Warga Garut Jadi Debitur dan Punya Utang, PNM Investigasi Ketua Kelompok 

Ketua kelompok program PNM disebut berperan untuk pengajuan pinjaman.

Republika/Musiron
(ILUSTRASI) Utang debitur.
Rep: Bayu Adji P Red: Irfan Fitrat

REPUBLIKA.CO.ID, GARUT — PT Permodalan Nasional Madani (PNM) tengah menginvestigasi kasus ratusan warga Kabupaten Garut, Jawa Barat, yang merasa tiba-tiba menjadi debitur dan mempunyai utang. Terkait persoalan itu, PNM juga akan mendalami peran ketua kelompok.

Baca Juga

Kasus tersebut dialami warga Desa Sukabakti, Kecamatan Tarogong Kidul, Kabupaten Garut. Corporate Secretary PNM L Dodot Patria mengaku prihatin dengan permasalahan yang dialami warga tersebut. Ia memastikan PNM melakukan penanganan untuk menyelesaikan kasus itu. “Kami memiliki komitmen untuk bisa menyelesaikan dengan baik,” kata dia di Kabupaten Garut, Kamis (20/7/2023).

Menurut Dodot, PNM tengah melakukan proses investigasi dan verifikasi data warga yang merasa tiba-tiba menjadi debitur dan mempunyai utang. Hasil investigasi itu nantinya dijadikan dasar bagi PNM untuk melakukan langkah selanjutnya.
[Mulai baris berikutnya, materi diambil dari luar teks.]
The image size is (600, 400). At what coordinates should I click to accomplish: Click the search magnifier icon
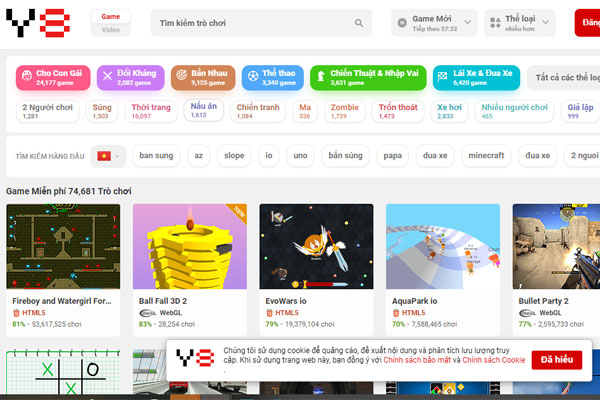tap(359, 23)
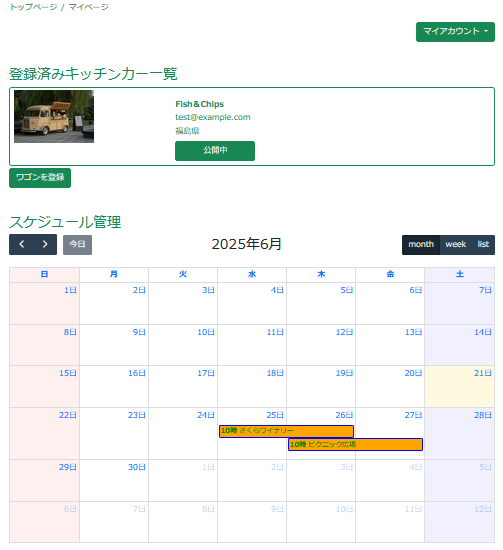Toggle the 公開中 status button

pyautogui.click(x=215, y=151)
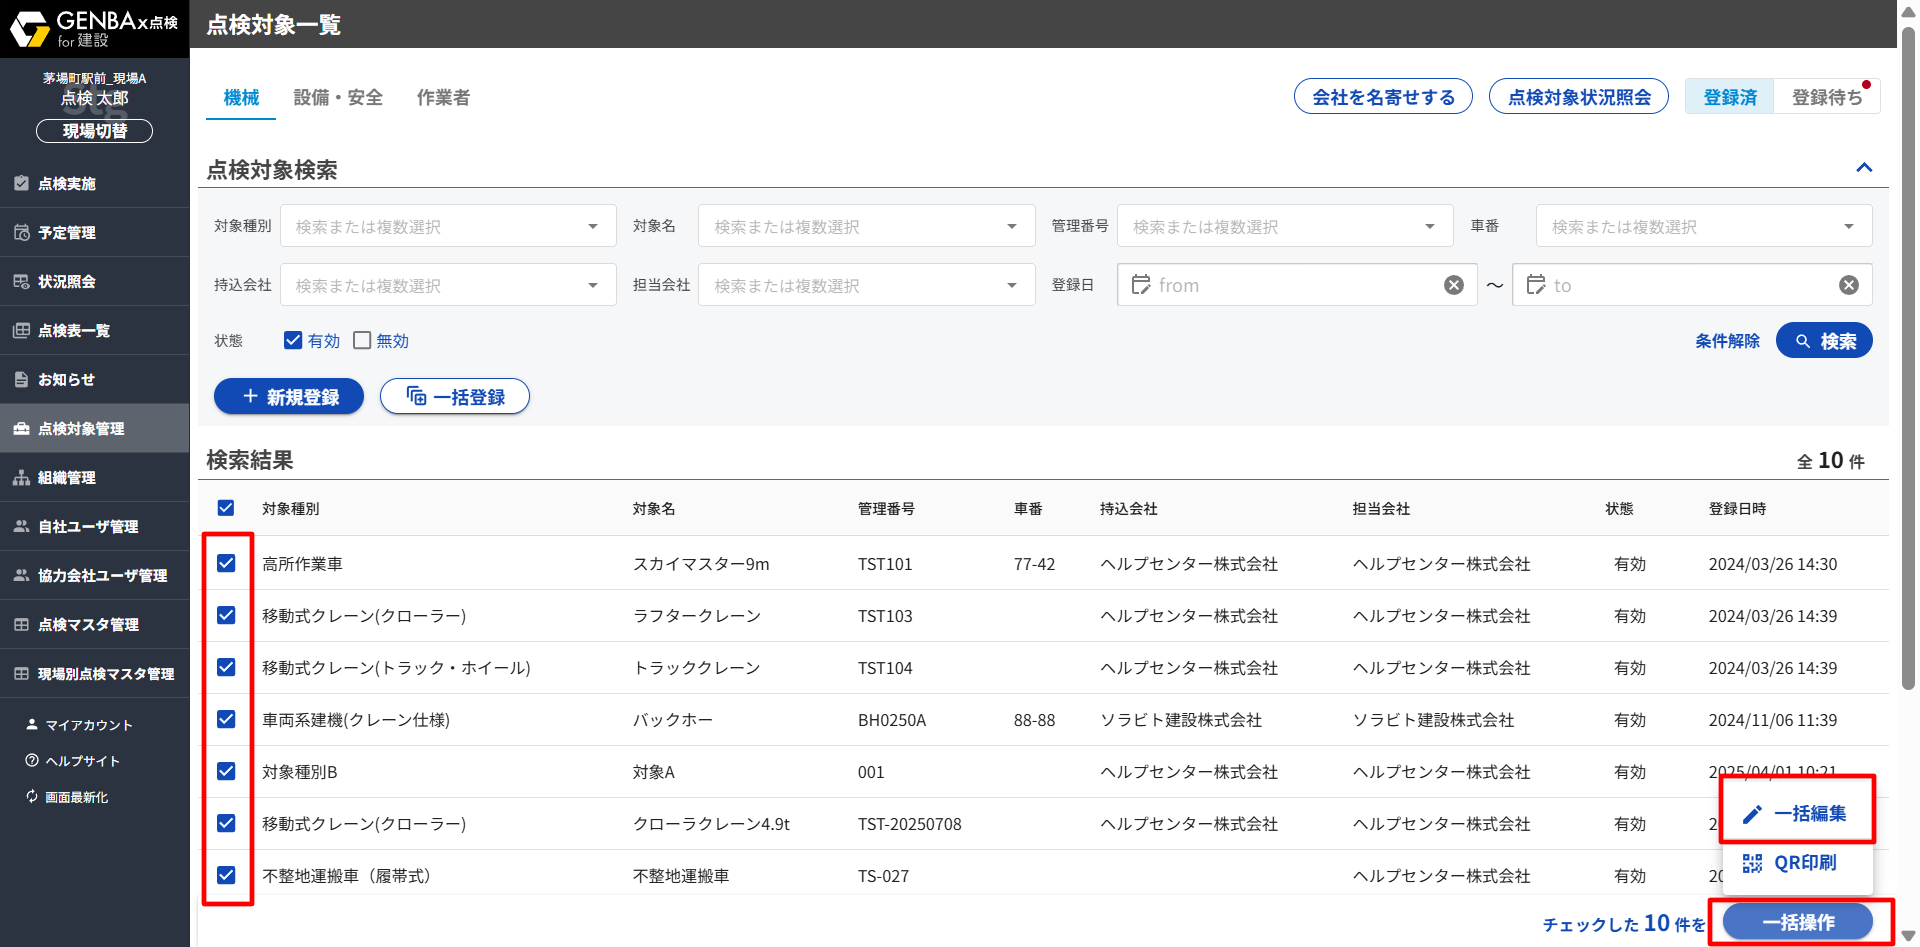Expand the 対象種別 dropdown
The height and width of the screenshot is (947, 1920).
tap(593, 227)
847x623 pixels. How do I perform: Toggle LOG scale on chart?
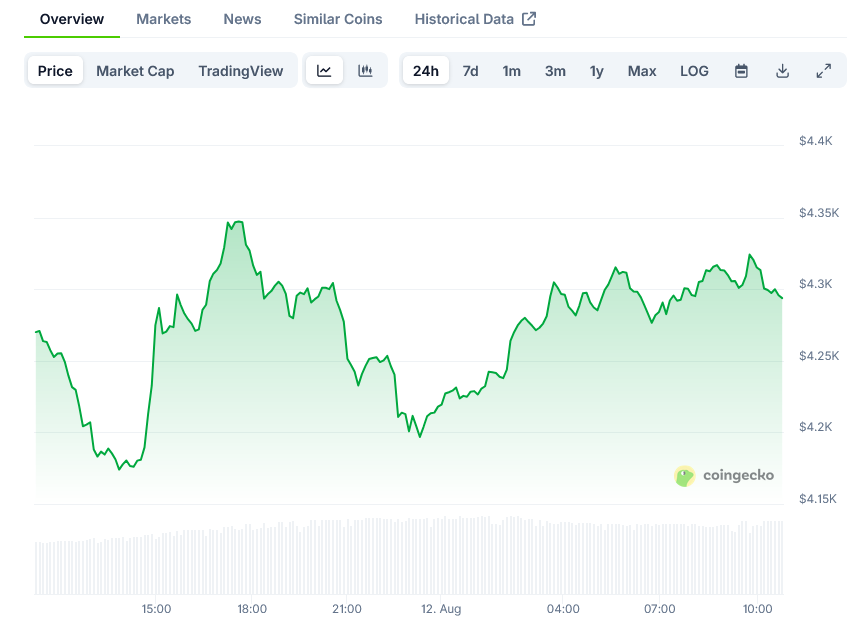pyautogui.click(x=694, y=71)
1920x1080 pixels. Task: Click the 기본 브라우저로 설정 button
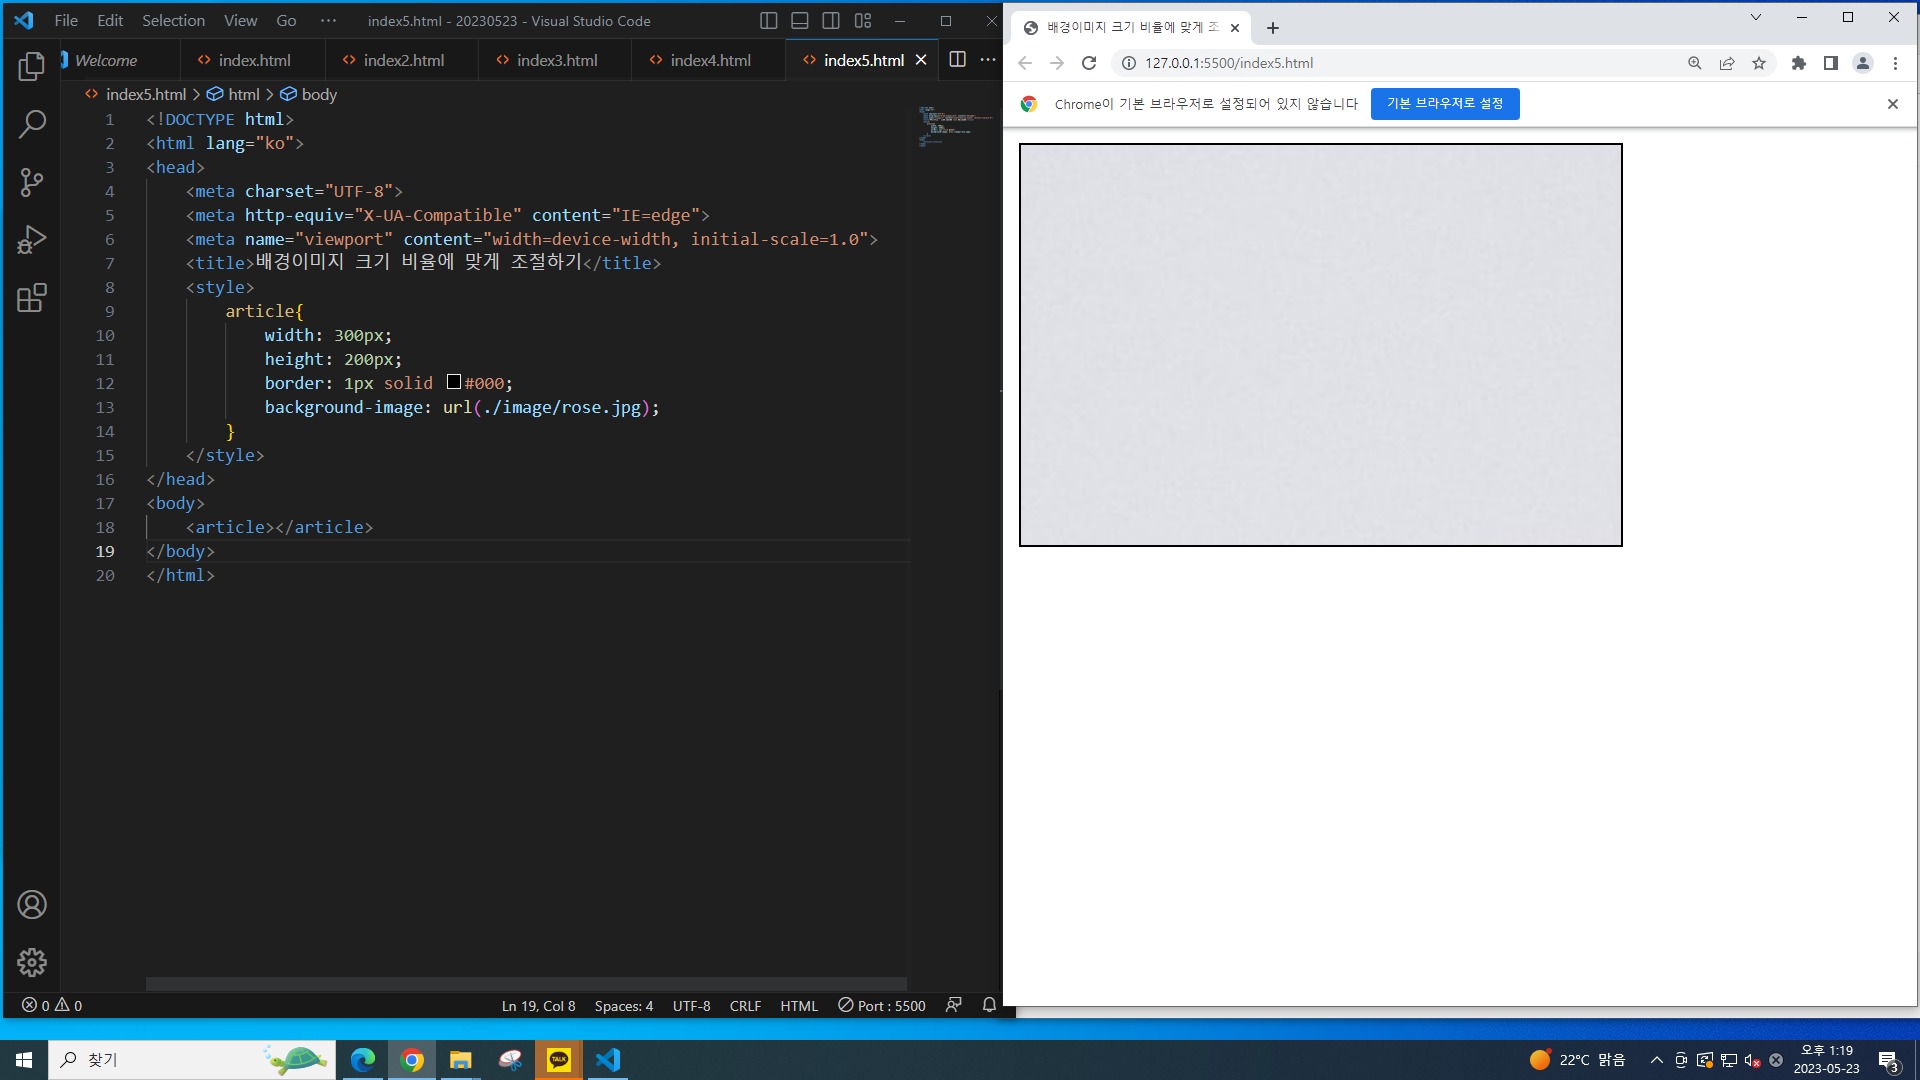coord(1444,104)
Berdasarkan hasil investigasi sementara, ada beberapa temuan yang akan didalami. Salah satunya terkait peran ketua kelompok program PNM untuk memperoleh pinjaman.

Dodot menjelaskan, sekitar dua tahun ke belakang, PNM memberikan peran yang cukup besar kepada ketua kelompok. Dalam hal ini, ketua kelompok diberikan tugas untuk mengurus proses administrasi dalam mengajukan pinjaman kepada PNM.

Peran ketua kelompok itu disebut penting karena pemberian pinjaman kepada debitur dilakukan secara berkelompok. Dalam kelompok itu, seorang ketua diberikan kepercayaan untuk membantu anggota berusaha, memberikan edukasi dan literasi.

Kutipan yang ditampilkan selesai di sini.